A NuVal™ Score is based on more than thirty different nutrients and nutritional factors. The system was developed by nutritional and medical authorities, led by Dr. David Katz. They wanted to develop an independent and simplified nutritional scoring system and based the system on federal Dietary Guidelines for Americans (for everyone over the age of two years old) that are published by the United States Department of Agriculture (USDA) and the Department of Health and Human Services (HHS). NuVal’s goal is to score every single food (even private label foods) in grocery stores throughout America, so consumers can compare products nutritionally.
Foods Categories and NuVal™ Score Ranges
|Canned Vegetables||3 to 100|
|Cereals||4 to 100|
|Cookies||1 to 40|
|Crackers||2 to 87|
|Fruits & Vegetables||24 to 100|
|Frozen Vegetables||23 to 100|
|Meat & Poultry||24 to 53|
|Pasta||11 to 91|
|Salty Snacks||1 to 52|
|Seafood||36 to 87|
You’ll be able to compare products at a glance because the NuVal™ Scores will appear on or near shelf price tags. There will also be banners, brochures, and other store signs informing and educating consumers about the NuVal™ Nutritional Scoring System. Additionally, online information will be available, and it will list nutritional values. Although more stores are expected to be added throughout 2009, those stores chosen to roll out NuVal™ Scores are
- Price Chopper. Price Chopper is based in Schenectady, New York, but has 116 stores that will be debuting the NuVal™ Nutritional Scoring System. They are based throughout Connecticut, Massachusetts, New Hampshire, New York, Pennsylvania, and Vermont. To locate a Price Chopper store click here.

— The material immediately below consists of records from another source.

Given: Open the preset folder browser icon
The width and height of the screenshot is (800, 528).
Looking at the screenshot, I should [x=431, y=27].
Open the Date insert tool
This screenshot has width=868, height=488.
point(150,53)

- Hy-Vee. This Iowa-based store is featuring NuVal™ Scores in stores in Des Moines. To locate a store near you, click here.

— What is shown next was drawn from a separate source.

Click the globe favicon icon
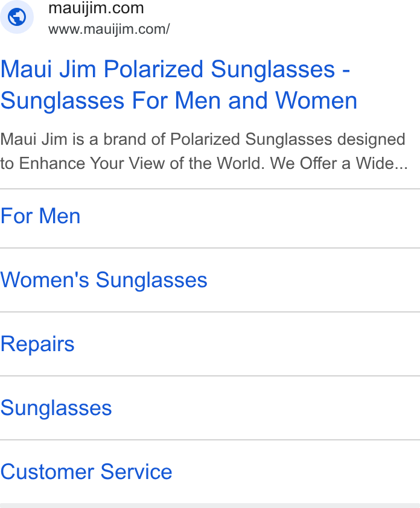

One draw back to the NuVal™ Nutritional Scoring System is they do not differentiate between organic and conventional grown foods because “there is no widely validated evidence that organic foods have a higher nutritional value or greater nutrient density than food not grown organically.” Therefore, it will still be up to consumers to determine the nutritional value and difference between organic and conventional foods. If you want to learn more about how NuVal™ works, click here.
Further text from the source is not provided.